**Extracted entries:**

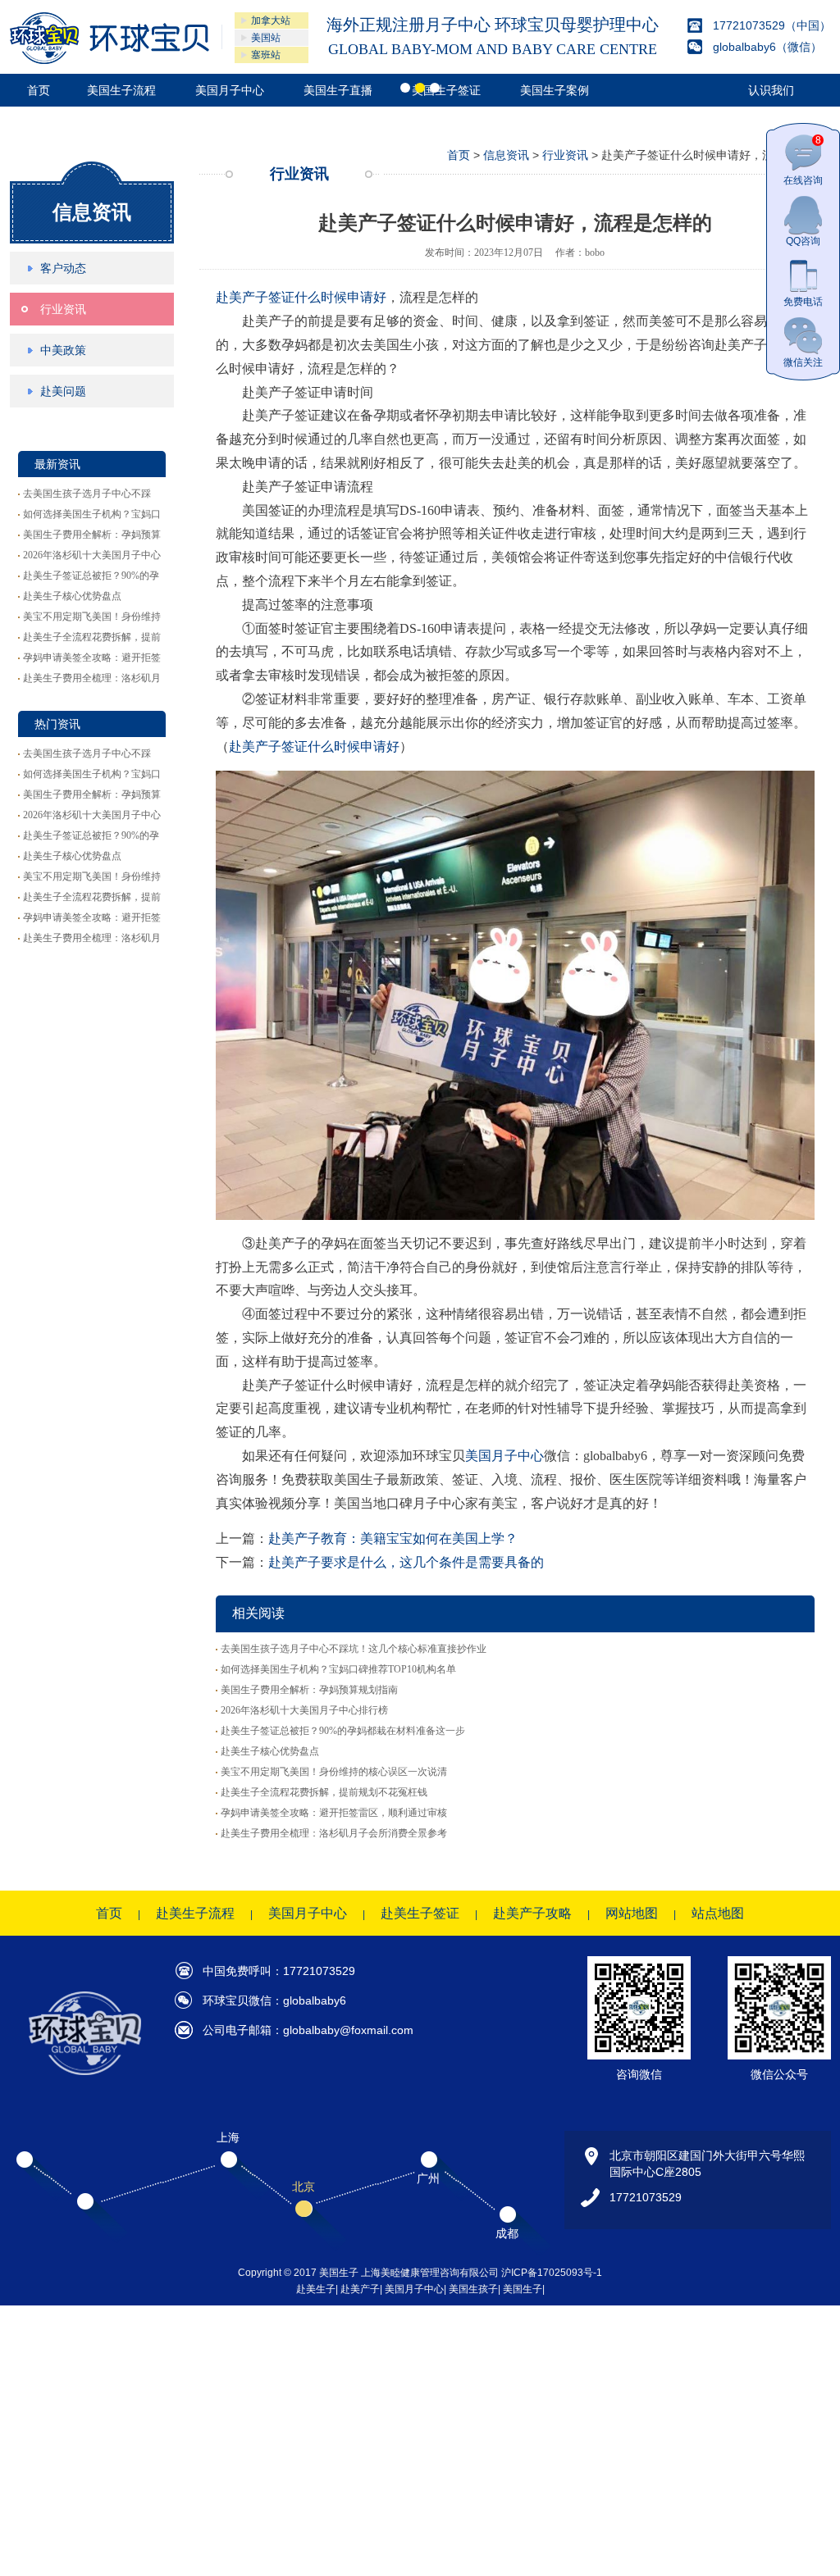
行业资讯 (63, 580)
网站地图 (631, 2184)
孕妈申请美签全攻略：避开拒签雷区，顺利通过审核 (334, 2083)
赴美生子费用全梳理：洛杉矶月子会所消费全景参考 (334, 2103)
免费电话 (803, 301)
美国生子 (522, 2559)
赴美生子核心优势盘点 (72, 867)
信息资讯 (91, 483)
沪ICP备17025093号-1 (551, 2543)
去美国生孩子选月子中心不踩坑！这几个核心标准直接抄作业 (353, 1919)
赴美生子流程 (195, 2184)
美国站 (266, 37)
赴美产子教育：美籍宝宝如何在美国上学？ (393, 1810)
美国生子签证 (446, 90)
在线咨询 (803, 160)
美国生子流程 (121, 90)
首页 (38, 90)
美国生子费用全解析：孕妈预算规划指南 (309, 1960)
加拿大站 (270, 20)
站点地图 (718, 2184)
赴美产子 (360, 2559)
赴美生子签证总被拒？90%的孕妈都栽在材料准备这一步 (343, 2001)
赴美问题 (63, 662)
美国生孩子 (473, 2559)
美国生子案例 (554, 90)
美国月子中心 (229, 90)
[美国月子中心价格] (109, 38)
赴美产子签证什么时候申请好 (301, 569)
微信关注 (803, 362)
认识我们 (771, 90)
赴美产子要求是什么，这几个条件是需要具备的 (406, 1834)
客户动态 (63, 539)
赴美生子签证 (420, 2184)
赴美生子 (316, 2559)
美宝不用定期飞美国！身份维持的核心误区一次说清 (334, 2042)
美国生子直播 (338, 90)
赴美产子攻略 (532, 2184)
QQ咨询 (803, 241)
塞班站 (266, 55)
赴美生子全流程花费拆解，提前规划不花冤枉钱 (324, 2063)
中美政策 (63, 621)
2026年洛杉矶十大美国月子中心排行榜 (304, 1981)
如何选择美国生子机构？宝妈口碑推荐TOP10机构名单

**Task objective:**
Output each line of the records exactly. Any picture is skipped.

**Task response:**
行业资讯 (63, 580)
网站地图 (631, 2184)
孕妈申请美签全攻略：避开拒签雷区，顺利通过审核 (334, 2083)
赴美生子费用全梳理：洛杉矶月子会所消费全景参考 (334, 2103)
免费电话 (803, 301)
美国生子 (522, 2559)
赴美生子核心优势盘点 (72, 867)
信息资讯 (91, 483)
沪ICP备17025093号-1 (551, 2543)
去美国生孩子选月子中心不踩坑！这几个核心标准直接抄作业 (353, 1919)
赴美生子流程 (195, 2184)
美国站 (266, 37)
赴美产子教育：美籍宝宝如何在美国上学？ (393, 1810)
美国生子签证 (446, 90)
在线咨询 (803, 160)
美国生子流程 (121, 90)
首页 (38, 90)
美国生子费用全解析：孕妈预算规划指南 (309, 1960)
加拿大站 (270, 20)
站点地图 (718, 2184)
赴美产子 (360, 2559)
赴美生子签证总被拒？90%的孕妈都栽在材料准备这一步 (343, 2001)
赴美问题 (63, 662)
美国生孩子 (473, 2559)
美国生子案例 (554, 90)
美国月子中心 (229, 90)
[美国月子中心价格] (109, 38)
赴美产子签证什么时候申请好 (301, 569)
微信关注 (803, 362)
认识我们 (771, 90)
赴美产子要求是什么，这几个条件是需要具备的 (406, 1834)
客户动态 (63, 539)
赴美生子签证 (420, 2184)
赴美生子 (316, 2559)
美宝不用定期飞美国！身份维持的核心误区一次说清 (334, 2042)
美国生子直播 (338, 90)
赴美产子攻略 (532, 2184)
QQ咨询 (803, 241)
塞班站 (266, 55)
赴美生子全流程花费拆解，提前规划不花冤枉钱 (324, 2063)
中美政策 (63, 621)
2026年洛杉矶十大美国月子中心排行榜 (304, 1981)
如何选择美国生子机构？宝妈口碑推荐TOP10机构名单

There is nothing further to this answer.